▸ WHAT IS EXPECTED: Output the whole listing below. Keep it exact.
(RECORDED INFORMATION Opens)
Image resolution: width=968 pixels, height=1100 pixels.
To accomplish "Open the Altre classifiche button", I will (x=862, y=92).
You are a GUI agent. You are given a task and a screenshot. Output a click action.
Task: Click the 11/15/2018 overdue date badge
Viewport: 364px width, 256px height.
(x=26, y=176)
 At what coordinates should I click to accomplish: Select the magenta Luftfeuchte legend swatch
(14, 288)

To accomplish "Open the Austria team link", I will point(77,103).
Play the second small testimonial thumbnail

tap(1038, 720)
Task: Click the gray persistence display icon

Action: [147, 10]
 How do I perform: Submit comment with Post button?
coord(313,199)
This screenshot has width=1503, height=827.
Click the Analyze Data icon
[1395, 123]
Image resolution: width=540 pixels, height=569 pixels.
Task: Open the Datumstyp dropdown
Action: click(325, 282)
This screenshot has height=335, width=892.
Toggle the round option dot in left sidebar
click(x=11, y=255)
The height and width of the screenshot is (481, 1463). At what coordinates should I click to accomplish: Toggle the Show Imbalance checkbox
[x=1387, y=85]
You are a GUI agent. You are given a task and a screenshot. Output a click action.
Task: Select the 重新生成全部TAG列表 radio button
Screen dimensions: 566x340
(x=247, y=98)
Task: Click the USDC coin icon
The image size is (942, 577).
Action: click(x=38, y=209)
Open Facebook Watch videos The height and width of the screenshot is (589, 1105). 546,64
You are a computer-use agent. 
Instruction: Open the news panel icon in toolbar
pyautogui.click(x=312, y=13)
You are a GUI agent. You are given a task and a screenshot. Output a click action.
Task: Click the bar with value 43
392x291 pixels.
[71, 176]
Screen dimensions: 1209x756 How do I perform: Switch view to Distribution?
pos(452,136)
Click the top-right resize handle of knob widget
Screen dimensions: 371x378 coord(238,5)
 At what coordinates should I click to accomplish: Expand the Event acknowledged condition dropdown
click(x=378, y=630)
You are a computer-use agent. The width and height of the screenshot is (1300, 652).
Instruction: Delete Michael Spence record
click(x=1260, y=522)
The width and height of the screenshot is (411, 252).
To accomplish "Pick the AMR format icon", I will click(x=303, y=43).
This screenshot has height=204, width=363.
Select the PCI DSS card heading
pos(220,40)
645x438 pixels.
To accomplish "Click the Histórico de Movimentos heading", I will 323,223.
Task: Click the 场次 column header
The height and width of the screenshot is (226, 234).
(RECORDED INFORMATION Closes)
▸ COMPLETED TASK:
Image resolution: width=968 pixels, height=1100 pixels.
To accomplish "Open the Altre classifiche button", I will (x=862, y=92).
You are a GUI agent. You are given a task and a screenshot. Output a click action.
Task: Click the 11/15/2018 overdue date badge
Viewport: 364px width, 256px height.
(x=26, y=176)
 At what coordinates should I click to accomplish: Select the magenta Luftfeuchte legend swatch
(14, 288)

To accomplish "Open the Austria team link", I will point(77,103).
Play the second small testimonial thumbnail

tap(1038, 720)
Task: Click the gray persistence display icon

Action: [147, 10]
 How do I perform: Submit comment with Post button?
coord(313,199)
This screenshot has width=1503, height=827.
Click the Analyze Data icon
[1395, 123]
Image resolution: width=540 pixels, height=569 pixels.
Task: Open the Datumstyp dropdown
Action: click(325, 282)
This screenshot has height=335, width=892.
Toggle the round option dot in left sidebar
click(x=11, y=255)
The height and width of the screenshot is (481, 1463). At what coordinates should I click to accomplish: Toggle the Show Imbalance checkbox
[x=1387, y=85]
You are a GUI agent. You are given a task and a screenshot. Output a click action.
Task: Select the 重新生成全部TAG列表 radio button
Screen dimensions: 566x340
(x=247, y=98)
Task: Click the USDC coin icon
The image size is (942, 577).
Action: click(x=38, y=209)
Open Facebook Watch videos The height and width of the screenshot is (589, 1105). 546,64
You are a computer-use agent. 
Instruction: Open the news panel icon in toolbar
pyautogui.click(x=312, y=13)
You are a GUI agent. You are given a task and a screenshot. Output a click action.
Task: Click the bar with value 43
392x291 pixels.
[71, 176]
Screen dimensions: 1209x756 How do I perform: Switch view to Distribution?
pos(452,136)
Click the top-right resize handle of knob widget
Screen dimensions: 371x378 coord(238,5)
 At what coordinates should I click to accomplish: Expand the Event acknowledged condition dropdown
click(x=378, y=630)
You are a computer-use agent. The width and height of the screenshot is (1300, 652).
Instruction: Delete Michael Spence record
click(x=1260, y=522)
The width and height of the screenshot is (411, 252).
To accomplish "Pick the AMR format icon", I will click(x=303, y=43).
This screenshot has height=204, width=363.
Select the PCI DSS card heading
pos(220,40)
645x438 pixels.
To accomplish "Click the Histórico de Movimentos heading", I will 323,223.
Task: Click the 场次 column header
The height and width of the screenshot is (226, 234).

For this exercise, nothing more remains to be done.